How to make an Open Records Request:
Any Georgia citizen can make an open government request by submitting a request directly to a particular government agency’s custodian of records. Request forms can be found here.
Guidelines for local governments regarding the Coronavirus:
The Georgia Municipal Association (GMA) published a high-level memorandum to members containing general information in the event of a coronavirus outbreak in their community.
“Public Meetings – The Georgia Open Meetings Act requires meetings of the city and agencies of the city to be open to the public. O.C.G.A. §50-14-1(g), however, very specifically allows cities to conduct a meeting via teleconference, without a requirement of having a quorum present in person, when “necessitated by emergency conditions,” so long as notice is provided and simultaneous access is afforded to the public to the teleconference meeting. It would be wise for city leaders to consider agenda items when contemplating this provision and to postpone discussion items that can wait and are not necessary to be deliberated and/or voted on under such emergency conditions. The city should also consider its own technological capabilities to provide appropriate access to the public, as well as the requirements under certain law for public hearings (the zoning procedures laws, for example) when making such decisions.
By no means is this an endorsement, but cities lacking technological capabilities to host virtual meetings may look at alternative resources tailored to dealing with COVID-19. For instance, Google is offering free video conferencing services until July 1.”

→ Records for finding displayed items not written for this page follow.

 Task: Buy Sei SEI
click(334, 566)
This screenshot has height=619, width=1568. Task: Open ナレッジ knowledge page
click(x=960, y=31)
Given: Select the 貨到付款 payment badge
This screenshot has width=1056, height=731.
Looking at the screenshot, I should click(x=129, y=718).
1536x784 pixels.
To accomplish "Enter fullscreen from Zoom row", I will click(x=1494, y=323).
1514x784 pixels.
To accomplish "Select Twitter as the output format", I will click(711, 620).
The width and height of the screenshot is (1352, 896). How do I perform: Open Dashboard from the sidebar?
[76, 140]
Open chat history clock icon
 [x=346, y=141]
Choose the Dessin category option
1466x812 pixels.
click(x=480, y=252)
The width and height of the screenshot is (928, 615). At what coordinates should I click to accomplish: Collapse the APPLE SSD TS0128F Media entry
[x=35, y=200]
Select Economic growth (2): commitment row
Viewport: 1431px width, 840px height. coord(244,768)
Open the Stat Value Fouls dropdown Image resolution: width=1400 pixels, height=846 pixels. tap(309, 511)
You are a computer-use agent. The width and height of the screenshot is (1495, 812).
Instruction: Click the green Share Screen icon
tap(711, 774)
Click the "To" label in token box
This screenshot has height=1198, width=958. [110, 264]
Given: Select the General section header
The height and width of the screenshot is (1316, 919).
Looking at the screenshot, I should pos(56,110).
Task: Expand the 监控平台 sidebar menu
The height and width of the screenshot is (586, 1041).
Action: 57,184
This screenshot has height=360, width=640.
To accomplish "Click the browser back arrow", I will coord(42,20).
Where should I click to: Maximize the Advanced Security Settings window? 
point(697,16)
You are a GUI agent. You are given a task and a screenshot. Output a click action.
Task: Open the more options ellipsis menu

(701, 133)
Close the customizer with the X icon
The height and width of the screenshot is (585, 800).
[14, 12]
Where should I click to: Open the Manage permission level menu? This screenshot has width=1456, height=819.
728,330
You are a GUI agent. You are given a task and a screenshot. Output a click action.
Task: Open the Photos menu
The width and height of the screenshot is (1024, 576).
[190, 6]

The Association of County Commissioners (ACCG) also published this advice for county officials.
*The Georgia Department of Law will continue to provide legal advice to client agencies regarding Open Government responsibilities during the Coronavirus outbreak and assist citizens with issues through our informal Open Government Mediation Program. It is important to note that questions regarding the protocols and procedures of a specific local government entity should first be directed to the local attorney that represents the entity (i.e. city or county attorney).